I also think the "attic bump-up-storage" concept will be fussy to build properly...
will degrade the Overall "UA" of your shell....
add multiple nodes for possible air barrier failure....
and consume extra energy for the life of the house.
Since you don't care if your "stuff" is climate controlled....
why not purge some of your "stuff" and spend your money on a very nice,small garden shed?
(Inside Joke)...and add a small closet to the conditioned house in order to store several buckets of premixed drywall compound.
Lewis, by "storage" do you mean just stuff that you want under cover (eg: Christmas decorations) but otherwise don't need protection from cold and summer humidity (conditioned space)? You certainly DO want the attic space isolated ("leak proof") from the rooms below with respect to air leakage, since you don't want interior humidity migrating into the cold attic in winter. Any attic hatchway from the interior also needs to be well gasketed to prevent leakage.
Otherwise, I don't understand your concern about attic ventilation with a hip roof. Your goals should be to have adequate soffit and ridge ventilation (which you will), no air leakage from house into the attic, and piles of insulation on the attic floor to keep heat out of the attic. This will give you a dry attic year round in NH. I also am in NH, have a hip roof with two-foot overhangs, essentially no air leakage of interior air into the attic, and R60 worth of loose cellulose on the attic floor. In winter, the attic stays dry, the snow doesn't melt from below, and thus there are no ice dams or icicles at the roof edges.
John Brooks I do agree with your perspective but I have had several clients who really don't want an out building and have ended up going up into spray foam attics and building storage areas with leaky doors and it's just not all that hard to detail a little storage cube up there and seal it up as part of the plan if the client really needs conditioned storage and doesn't have room for a storage building or extra storage in the house or basement / crawl.
I have concerns with relying on the gaskets on a pull-down staircase and framing up the attic floor to accommodate R-38 or more under the storage deck. I'm a lot more comfortable relying on a small dry walled room with R-19 below and and on the walls and R-38 above. It's really not that difficult to do. But yes, a storage shed in the back yard is better on any number of levels.
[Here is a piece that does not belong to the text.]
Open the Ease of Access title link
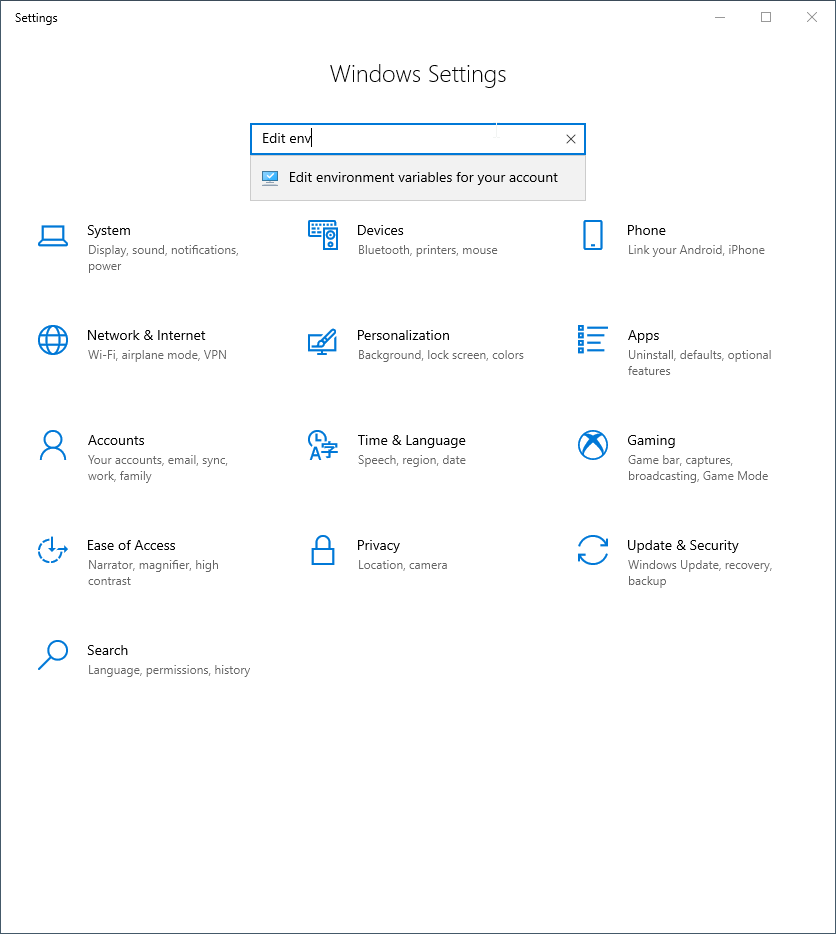The image size is (836, 934). (131, 545)
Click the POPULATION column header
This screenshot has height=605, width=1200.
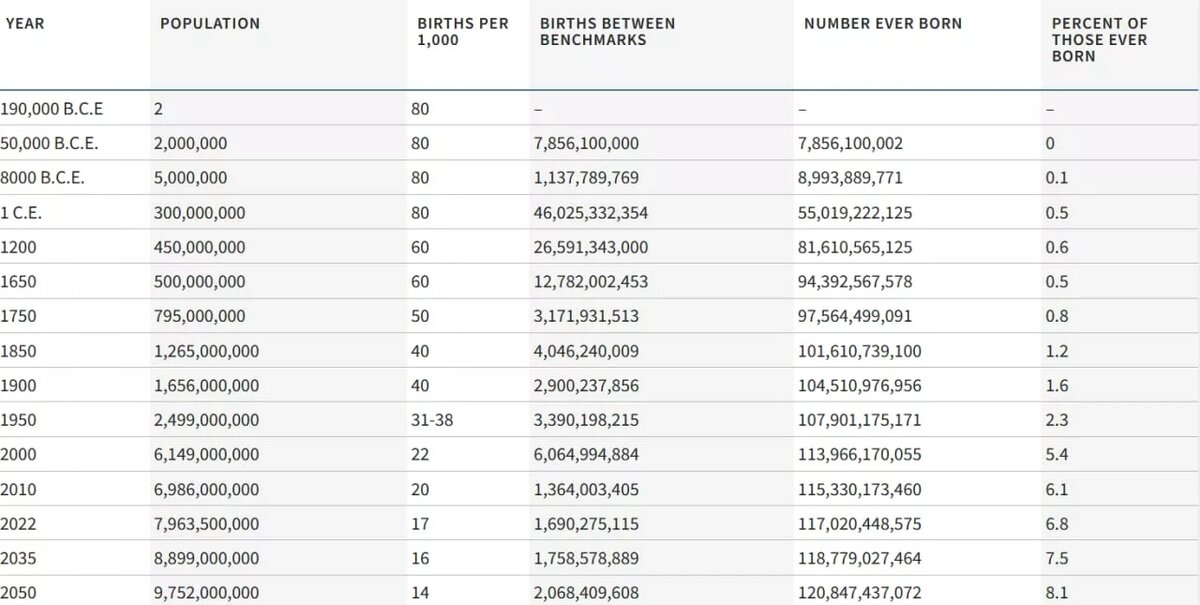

well thank you all very much -- I catch the drift -- seal off the attic, stop trying to make some use of the space....but it's hard to look at it and not want to at least store....Christmas decorations. I'm not doing spray foam. I want to ensure I can either see or get to the roof sheathing, at least until I'm sure I don't have any ice-dam issues. I have to build "access" even if just to make sure the attic is ok; not a pull-down stair; it will be a doorway/hatch and I'll make it well sealed. Final concept -- "adequate soffit and ridge ventilation... no air leakage from house into the attic... piles of insulation." Got it. -- thank you all for your help.
I think the ideas presented by Lewis and all are horrendous. I build homes. I would not contemplate this mish mash of construction. Really?
Stick with basics to get half way to where you want to go. John Brooks is right on.
Michael, I am all for you doing your design. But for many, they will not be able to build your idea well enough, and many who come here are on very low budgets. I could build this many ways but waving my hands and posting some tidbits is not going to be enough to pass on the abilities to do Michael Chandler level workmanship.
Dick yaa beat me to it... Another vote for sanity.
One more voice for leaving the underside of your roof sheathing and your rafters open to the attic and available for visual inspection. That allows you to look for future roof leaks, and it also allows the roof sheathing and rafters to dry quickly if they ever get wet.
There really are very few times when it makes sense to encapsulate wood construction materials with polyethylene.